:: THE EXERCISE ::
Starting at the line that has "At what coordinates should I click to accomplish: Expand" and continuing to the end of the items, copy those lines with "dropdown" replaced by "drop-down" and nothing else changed.

A run of items:

##############################

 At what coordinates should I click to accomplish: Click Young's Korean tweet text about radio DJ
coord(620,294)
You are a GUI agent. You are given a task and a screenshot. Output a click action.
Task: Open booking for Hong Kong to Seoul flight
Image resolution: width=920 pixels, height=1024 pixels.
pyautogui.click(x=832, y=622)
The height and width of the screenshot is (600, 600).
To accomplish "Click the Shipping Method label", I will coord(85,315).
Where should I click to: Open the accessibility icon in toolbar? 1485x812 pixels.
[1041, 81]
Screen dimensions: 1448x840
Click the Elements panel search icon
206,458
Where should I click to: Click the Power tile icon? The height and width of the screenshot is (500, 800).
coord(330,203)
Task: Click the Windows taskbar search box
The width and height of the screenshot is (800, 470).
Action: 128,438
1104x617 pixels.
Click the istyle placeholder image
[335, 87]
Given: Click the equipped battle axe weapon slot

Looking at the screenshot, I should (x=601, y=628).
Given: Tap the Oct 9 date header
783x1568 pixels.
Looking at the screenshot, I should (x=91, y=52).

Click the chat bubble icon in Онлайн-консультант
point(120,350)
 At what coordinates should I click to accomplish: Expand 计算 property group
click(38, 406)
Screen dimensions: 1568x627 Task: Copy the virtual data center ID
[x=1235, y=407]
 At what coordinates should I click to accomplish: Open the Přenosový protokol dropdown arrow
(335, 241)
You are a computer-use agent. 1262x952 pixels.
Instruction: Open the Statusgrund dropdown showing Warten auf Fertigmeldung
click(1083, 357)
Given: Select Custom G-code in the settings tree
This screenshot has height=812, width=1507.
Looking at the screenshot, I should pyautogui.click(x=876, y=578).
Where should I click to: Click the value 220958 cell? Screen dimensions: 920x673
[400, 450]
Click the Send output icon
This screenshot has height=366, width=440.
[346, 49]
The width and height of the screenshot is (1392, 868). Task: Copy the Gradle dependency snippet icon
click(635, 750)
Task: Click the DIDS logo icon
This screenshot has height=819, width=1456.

##############################

:: TASK ANSWER ::
 At what coordinates should I click to accomplish: Expand 计算 property group
click(38, 406)
Screen dimensions: 1568x627 Task: Copy the virtual data center ID
[x=1235, y=407]
 At what coordinates should I click to accomplish: Open the Přenosový protokol drop-down arrow
(335, 241)
You are a computer-use agent. 1262x952 pixels.
Instruction: Open the Statusgrund drop-down showing Warten auf Fertigmeldung
click(1083, 357)
Given: Select Custom G-code in the settings tree
This screenshot has height=812, width=1507.
Looking at the screenshot, I should pyautogui.click(x=876, y=578).
Where should I click to: Click the value 220958 cell? Screen dimensions: 920x673
[400, 450]
Click the Send output icon
This screenshot has height=366, width=440.
[346, 49]
The width and height of the screenshot is (1392, 868). Task: Copy the Gradle dependency snippet icon
click(635, 750)
Task: Click the DIDS logo icon
This screenshot has height=819, width=1456.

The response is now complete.